Combining Clinical Variables with 18F-FDG-PET/CT Metrics Enhances Overall Survival Prediction in Gastric Cancer

Abstract

Objective: This study aimed to evaluate whether adding a broad set of pre-treatment [18F] fluorodeoxyglucose positron emission tomography/computed tomography (18F-FDG PET/CT) metabolic and volumetric parameters to routine clinical variables improves the prediction of overall survival (OS) in patients with gastric cancer (GC). Secondary objectives were to assess the prognostic value of blood- and spleen-normalized metabolic indices and to explore associations between PET metrics and HER2 status.
Methods: In this retrospective cohort, pre-treatment 18F-FDG PET/CT data were analyzed to extract standardized uptake value (SUV)- and volume-based PET metrics, BLR_mean, and SLR_mean. Clinical variables, pathological features, treatment details, HER2 status, and survival outcomes were obtained from institutional records. OS was calculated based on the date of initial management. Prognostic performance was evaluated using Cox models, calibration metrics, time-dependent area under the curve (AUC), and decision curve analysis (DCA). Nested models (clinical-only vs. clinical+PET) were compared to determine the incremental value.
Results: SUV- and volume-based PET metrics showed variable but directionally consistent associations with OS. Metabolic tumor volume (MTV_40) and total lesion glycolysis (TLG_40) demonstrated trends toward worse outcomes, although these effects did not consistently reach statistical significance in multivariable analyses. Blood- and spleen-normalized parameters (BLR_mean and SLR_mean) showed stronger effects in the PET-only model but became attenuated after adjustment for clinical covariates. Incorporating PET parameters into the clinical model modestly improved discrimination and yielded acceptable calibration. HER2-positive tumors exhibited higher metabolic activity; however, no significant interaction was observed between HER2 status and the prognostic effect of PET metrics. Across clinically relevant decision thresholds (10–40%), the combined Clinical+PET model achieved higher net benefit than the clinical model alone. The combined model demonstrated a higher net benefit at 12 and 24 months.
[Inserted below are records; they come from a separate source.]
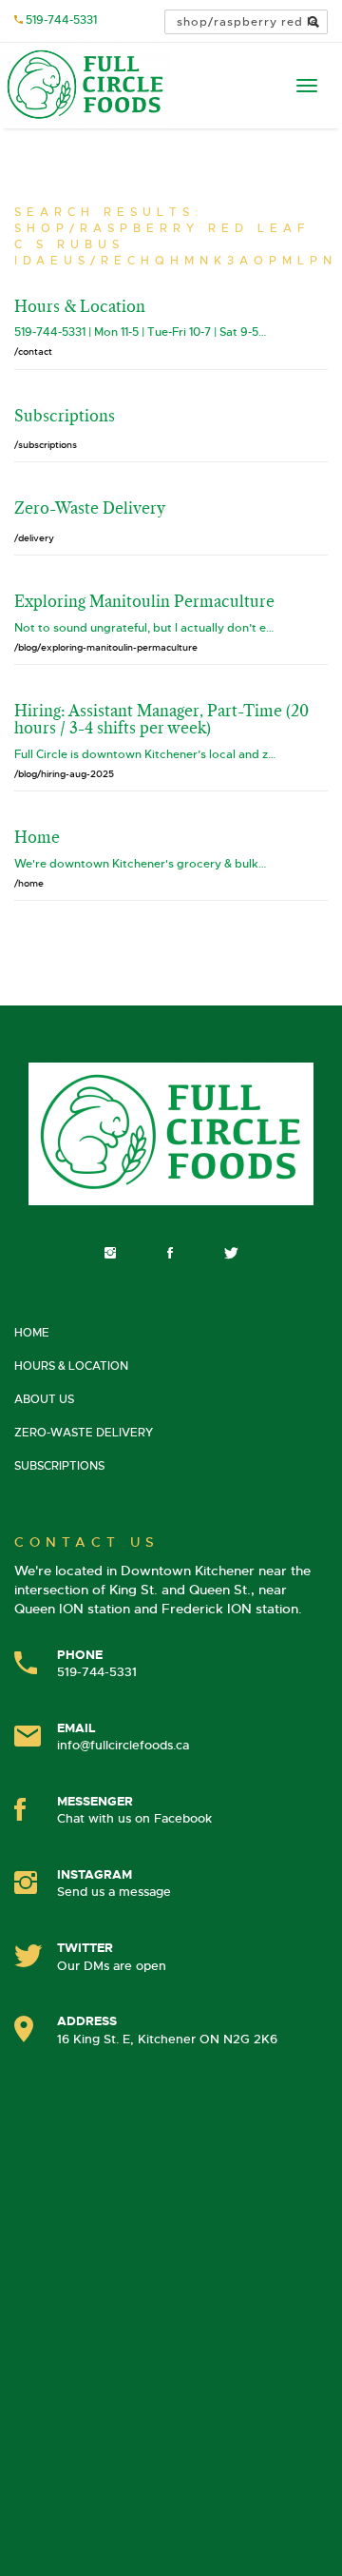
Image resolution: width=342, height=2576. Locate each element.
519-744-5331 (61, 20)
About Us (44, 1399)
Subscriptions (59, 1465)
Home (31, 1332)
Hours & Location (71, 1366)
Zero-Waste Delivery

Conclusion: Pretreatment 18F-FDG PET/CT appears to provide additional prognostic information beyond routine clinical variables in GC. The inclusion of SUV-based, volumetric, and normalized metabolic parameters modestly improves risk stratification and is associated with favorable decision-analytic performance. These findings support integrating quantitative PET metrics into prognostic evaluation frameworks for patients undergoing management for GC.